When people ask me what I spend my time doing I generally say “digital stuff” or (when I’m being more frivolous) “staring at spreadsheets”. Sometimes I explain a bit further and say – “I try and ensure that old files and digital content will still be usable long into the future” and actually most people think about this and say – gosh – how do solve that problem?
Well the answer is, of course, that it isn’t something you “solve” any more than you would “solve” the problem of looking after archives, manuscripts or physical artefacts.
So on World Digital Preservation Day when we are all thinking about Digital Preservation – what are the challenges which a Digital Archivist faces and what approaches she might be consider taking.
I actually spend a good deal more of my time than you might imagine talking to people, emailing them and creating guidance and advice. If you are lucky – as I am – you have people in your organisation who are working with you who can spread the word about the importance of records and data management (and how this hugely enables the preservation process) and try and get the message out to the people who are creating the digital stuff in the first place. This part of the work is extremely time consuming; capturing the right data or documents in the best formats with the appropriate metadata and contextual information can involve a great deal of to-ing and fro-ing. It’s really useful to be able to find out how people work and manage their files. There is no sense writing guidelines for people to follow if it doesn’t reflect their own real life situation. It just means that people won’t follow them.
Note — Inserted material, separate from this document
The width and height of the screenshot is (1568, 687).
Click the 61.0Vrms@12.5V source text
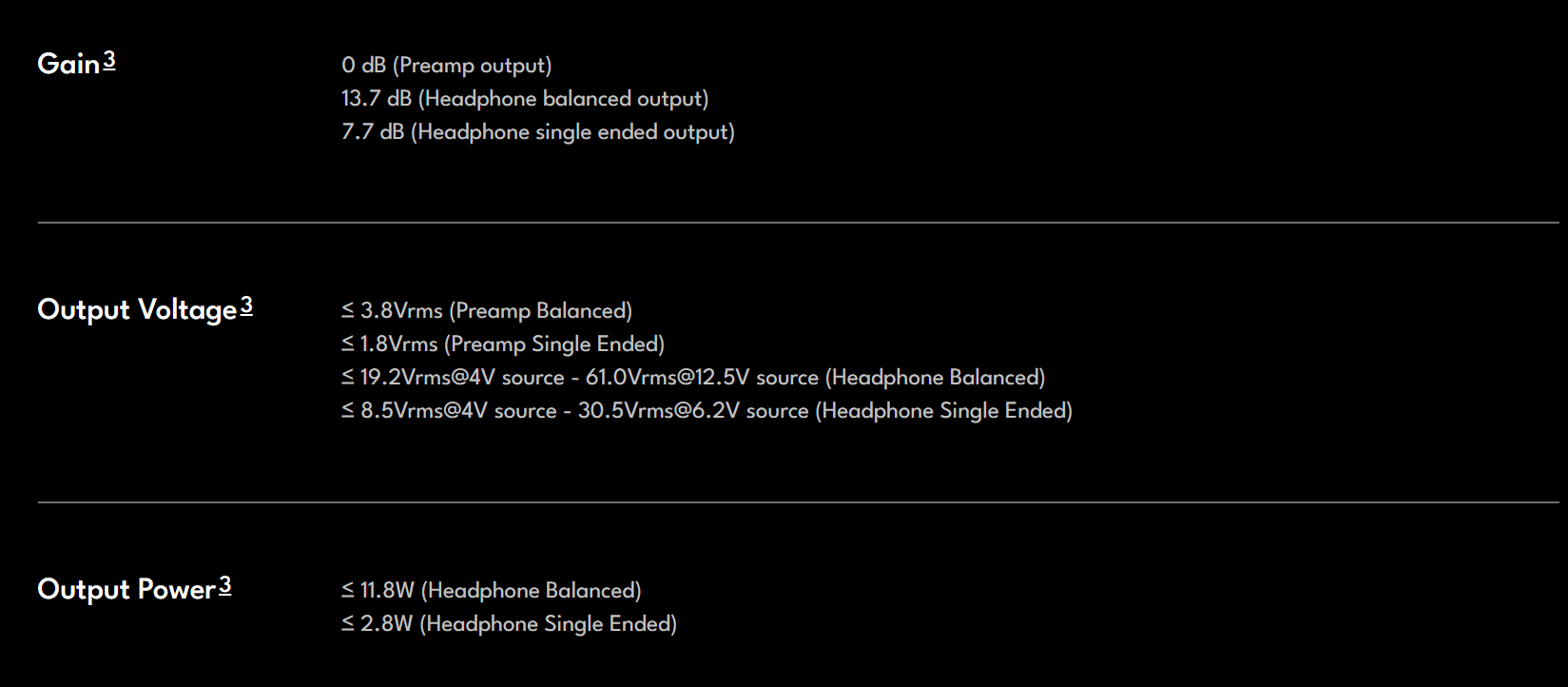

Having said that – especially for World Digital Preservation Day – I have updated and promoted some general guidelines for our potential and actual depositors which you can see here. Have a look and tell me what you think! I’m going to be using it to promote to internal and external depositor in the coming year.
The knotty problems
One of the biggest challenges of Digital Preservation – without doubt – is capturing the “stuff”* in the first place. This sounds so obvious but is worth repeating: you can’t save what you don’t have.
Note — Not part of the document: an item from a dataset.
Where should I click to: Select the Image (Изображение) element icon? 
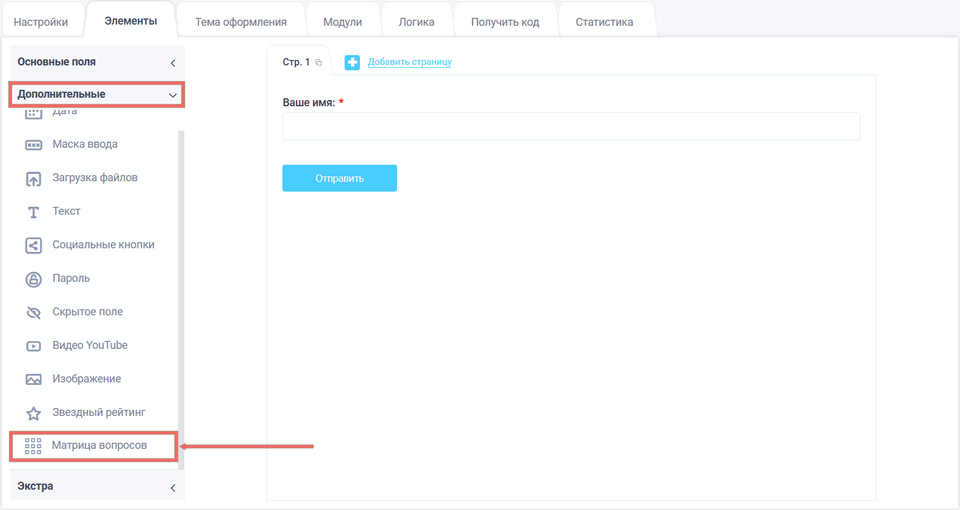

I’ve been working with our Records Management team looking at the records which the University produces – minutes of the Council and Senate and other committees; files which are vital for the running of the institution and need to be retained for both legal and historical reasons.
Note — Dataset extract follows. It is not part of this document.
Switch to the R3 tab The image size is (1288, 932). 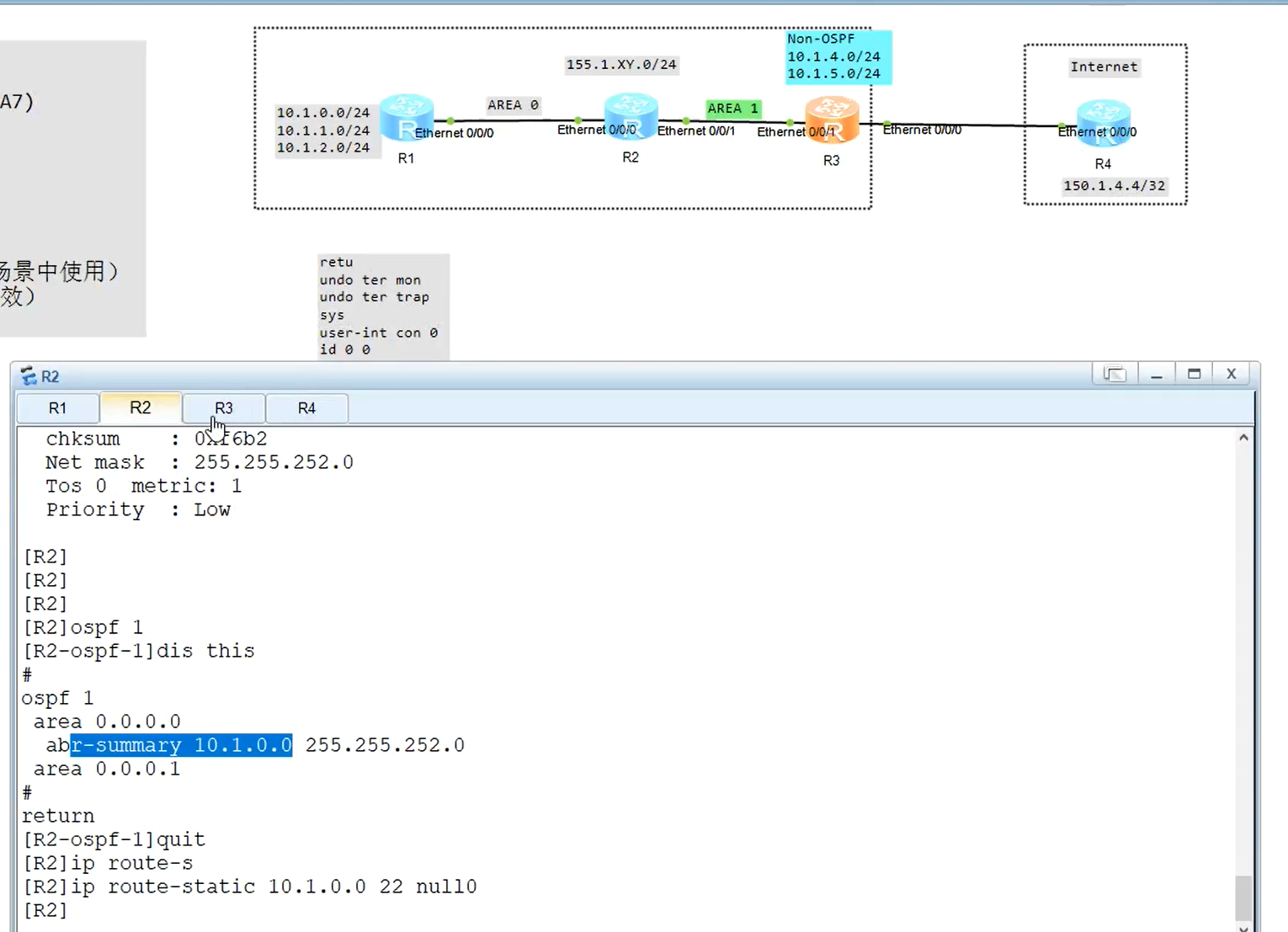(x=222, y=407)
The files contain sensitive (for business and personal data reasons) so we a secure method of transfer which ruled out email (too easy to mis-send – in fact this is the largest cause of inadvertent data breaches). Similarly using a carrier format like a USB drive or a hard drive was potentially insecure and also very clunky and adding in an extra step to the deposit process. The harder it is to transfer the data the less likely people are to do it, as any systems designer knows… We turned to our institution’s own file sharing platform which satisfied our information security team and was already familiar to the people creating the files. Perfect – I thought – especially as we get a notification email once a file has been deposited. However – and there’s always a however – it appears that uploading the files to the file share changes the last modified date. Even worse – it appears that it sometimes changes the last modified date. And sometimes it doesn’t. So what I thought was going to be a straightforward solution turned about to be more of a knotty problem. Added into the mix is also the question of “how much does it matter if the last modified date is not correct”? We all know they are very unreliable and in this context I anticipate that most of the material will be deposited very soon after creation, so the dates will not be wildly inaccurate. Something for me to work on…
Back to the future
Much of the work I do is working with internal depositors, IT services, Records Management and increasingly with external depositors. However we still have plenty of work to do stitching together the work I do around digital curation and the traditional archives elements of the service. We have made a start examining our cataloguing practices for how fit they are for the future. There has been a lot of good work done already (for example by the University of California) on guidelines for cataloguing born digital and hybrid collections but it’s still very much a developing field. The impact and uptake of Records in Context is still unknown and we are not starting from scratch so the approach we are taking is to build on the cataloguing practices which have already been developed over many years here. At present we are only ingesting small quantities of digital material so we can craft our cataloguing practices to meet this need, but there is going to have to be some radical rethinking to meet large-scale deposits which will start to come soon enough. This will affect how we use our collections management tools and how we present the catalogue to the public. I can see some data modelling work taking place to help map relationships between versions and iterations (let me add that to the to do list below). All this is very much based in traditional archival principles and is going to involve getting everyone in the team onboard.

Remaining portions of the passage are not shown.